■ Task goal
Rewrite the records below with "header pill" changed to "header tab" wherever it occurs, keeping everything else the same.

■ Provided data
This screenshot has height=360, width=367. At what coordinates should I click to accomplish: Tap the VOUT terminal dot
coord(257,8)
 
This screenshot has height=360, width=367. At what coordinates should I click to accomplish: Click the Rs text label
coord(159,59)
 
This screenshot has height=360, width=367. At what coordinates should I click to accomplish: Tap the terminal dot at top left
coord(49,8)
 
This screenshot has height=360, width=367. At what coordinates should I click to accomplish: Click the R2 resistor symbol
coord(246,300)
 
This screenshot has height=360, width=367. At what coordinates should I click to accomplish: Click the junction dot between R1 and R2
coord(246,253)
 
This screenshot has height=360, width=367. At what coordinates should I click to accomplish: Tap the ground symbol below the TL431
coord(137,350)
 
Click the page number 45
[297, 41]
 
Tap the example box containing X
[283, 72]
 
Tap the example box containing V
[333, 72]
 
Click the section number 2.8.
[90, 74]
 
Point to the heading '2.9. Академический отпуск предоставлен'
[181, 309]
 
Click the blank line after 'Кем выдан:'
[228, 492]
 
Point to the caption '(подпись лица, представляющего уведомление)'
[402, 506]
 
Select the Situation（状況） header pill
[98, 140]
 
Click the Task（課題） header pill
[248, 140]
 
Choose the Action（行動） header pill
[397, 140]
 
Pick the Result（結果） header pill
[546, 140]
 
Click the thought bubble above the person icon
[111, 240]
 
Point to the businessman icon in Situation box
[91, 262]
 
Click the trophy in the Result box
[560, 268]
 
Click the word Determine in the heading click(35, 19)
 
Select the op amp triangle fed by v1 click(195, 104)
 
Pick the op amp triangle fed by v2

■ Solution below
This screenshot has height=360, width=367. At what coordinates should I click to accomplish: Tap the VOUT terminal dot
coord(257,8)
 
This screenshot has height=360, width=367. At what coordinates should I click to accomplish: Click the Rs text label
coord(159,59)
 
This screenshot has height=360, width=367. At what coordinates should I click to accomplish: Tap the terminal dot at top left
coord(49,8)
 
This screenshot has height=360, width=367. At what coordinates should I click to accomplish: Click the R2 resistor symbol
coord(246,300)
 
This screenshot has height=360, width=367. At what coordinates should I click to accomplish: Click the junction dot between R1 and R2
coord(246,253)
 
This screenshot has height=360, width=367. At what coordinates should I click to accomplish: Tap the ground symbol below the TL431
coord(137,350)
 
Click the page number 45
[297, 41]
 
Tap the example box containing X
[283, 72]
 
Tap the example box containing V
[333, 72]
 
Click the section number 2.8.
[90, 74]
 
Point to the heading '2.9. Академический отпуск предоставлен'
[181, 309]
 
Click the blank line after 'Кем выдан:'
[228, 492]
 
Point to the caption '(подпись лица, представляющего уведомление)'
[402, 506]
 
Select the Situation（状況） header tab
[98, 140]
 
Click the Task（課題） header tab
[248, 140]
 
Choose the Action（行動） header tab
[397, 140]
 
Pick the Result（結果） header tab
[546, 140]
 
Click the thought bubble above the person icon
[111, 240]
 
Point to the businessman icon in Situation box
[91, 262]
 
Click the trophy in the Result box
[560, 268]
 
Click the word Determine in the heading click(35, 19)
 
Select the op amp triangle fed by v1 click(195, 104)
 
Pick the op amp triangle fed by v2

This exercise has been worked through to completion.